═════ Task data

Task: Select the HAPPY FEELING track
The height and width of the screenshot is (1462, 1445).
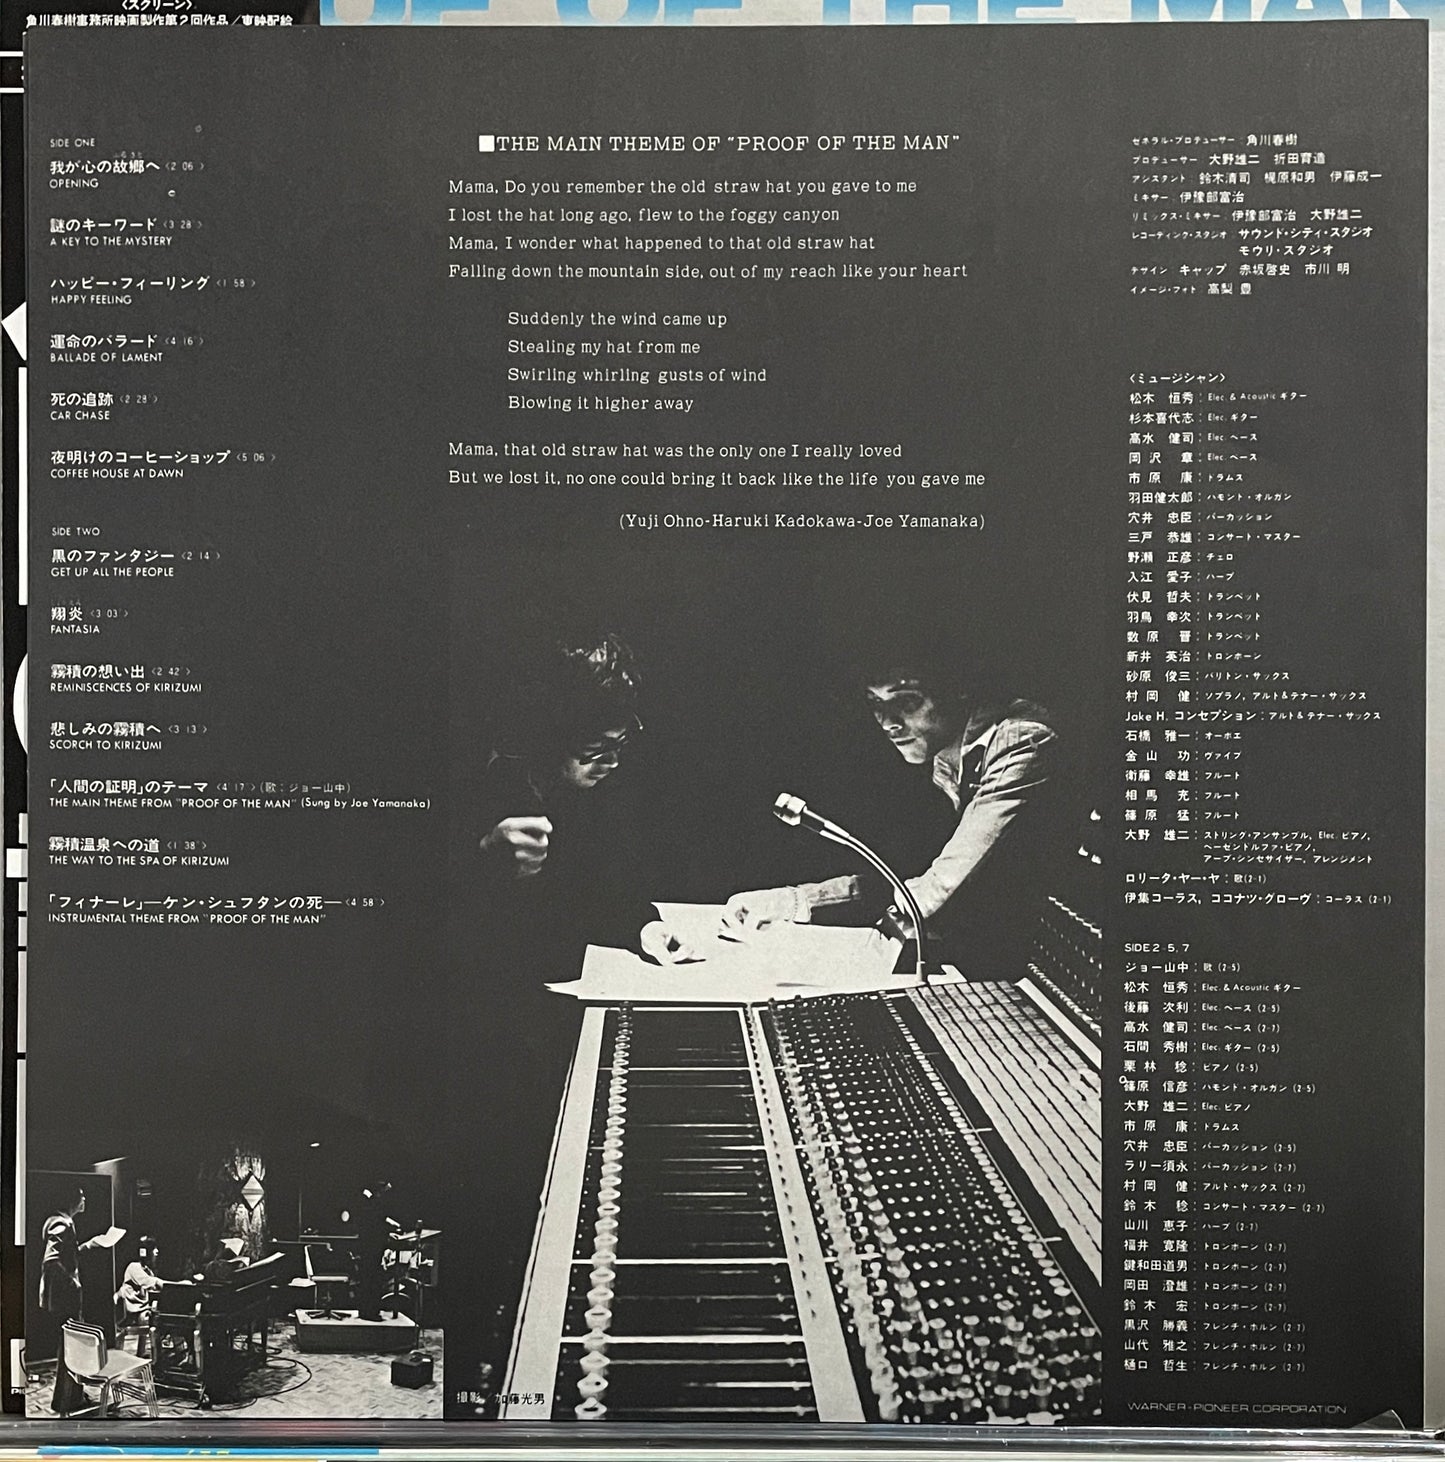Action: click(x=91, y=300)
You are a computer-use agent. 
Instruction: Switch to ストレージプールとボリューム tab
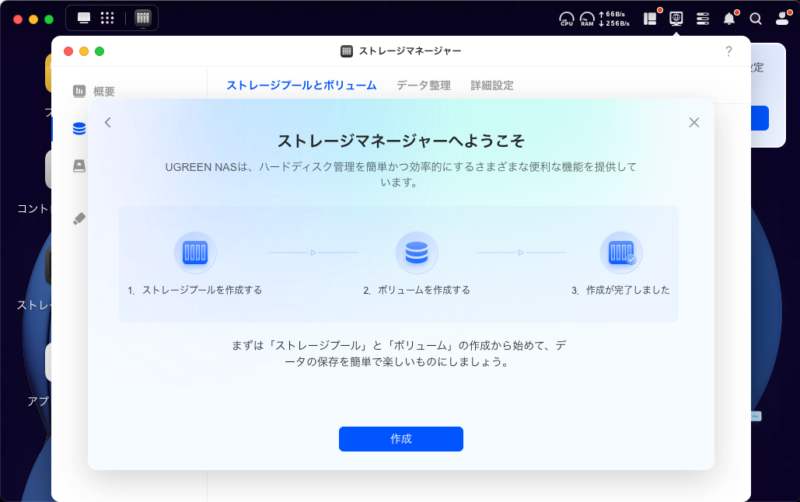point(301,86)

══════════

- [Task instructions]:
Every line above should be duplicated exactly; the pictures are to be left out.

- [The answer]:
Task: Select the HAPPY FEELING track
The height and width of the screenshot is (1462, 1445).
Action: click(x=91, y=300)
You are a computer-use agent. 
Instruction: Switch to ストレージプールとボリューム tab
point(301,86)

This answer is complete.